# Has anyone made Tempranillo?



## NorCal (Apr 20, 2017)

@4Score and I went to get Barbera from the commercial vineyard we get grapes from and told sorry, sold out. The only variety they had available was Tempranillo, so we said sure.

I can't say I've ever drank a Tempranillo, let alone made it. Anyone have experience with this grape? Does it need a blending partner?


----------



## sour_grapes (Apr 20, 2017)

I always thought Rioja wines were 100% Tempranillo, but the google-machine just told me that they typically have a fair amount of Garnacha and/or Carignan (or Carignane if you are in California).


----------



## Johny99 (Apr 21, 2017)

I make it every year, on my 5th leaf. In my vineyard I end up with a light fruity wine. I've tried long hang time but to keep decent acid, I end up picking at 25-26 brix. They are large juicy grapes and huge clusters. I've read of wing dropping but haven't tried it yet. 

I haven't tried cold soak or extended maceration with it. I usually end up inoculating in about 3 days of crushing. Looking at 2016, fermentation went 12 days, then I pressed. It does like oak. Last year's went into a new Vadai 50l barrel in November and I racked it out in March. I'll give it more barrel time when I have a more neutral barrel available. Typically I try to give it two years in the barrel and at least one in the bottle. It is easy drinking earlier, but really develops in the barrel. 

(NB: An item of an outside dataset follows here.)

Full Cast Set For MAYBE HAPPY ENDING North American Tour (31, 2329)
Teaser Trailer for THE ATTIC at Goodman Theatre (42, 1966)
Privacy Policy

I've had temps that are full bodied and bold, just don't seem to get there with mine. Most Riojas are blended, but I think most old world wines are. There is an international Tempranillo society based somewhere in the Bay Area that promotes the grape and wine. Overall I like the grape, just would like to get more body from mine, but that may be all my vineyard can do.


----------



## FTC Wines (Apr 21, 2017)

NorCal, I have only done a Temporillo kit, but at 18 months it's one of out favorites. Roy


----------



## Johnd (Apr 21, 2017)

I did Tempranillo last year with frozen must from Spain, it is coming along quite nicely. 
We found and really enjoy a Volver Tempranillo, really good price point, and ordered cases of the '12, '13 and '14. Give it a try, it'll give you an idea of what a good, pure varietal, single vineyard Tempranillo tastes like. You can still get it for just over $12 / bottle. Posted WA review, hope this helps.


----------



## Boatboy24 (Apr 21, 2017)

I've only made it via kit. But it was blended with Grenache. 

I like Tempranillo though.


----------



## Floandgary (Apr 21, 2017)

I've done several Juice buckets from Mosto Bello of Valdespena' Tempranillo. Must say that I did enjoy it even though it was not given proper aging time. May have to do some more this fall and do it right!!


----------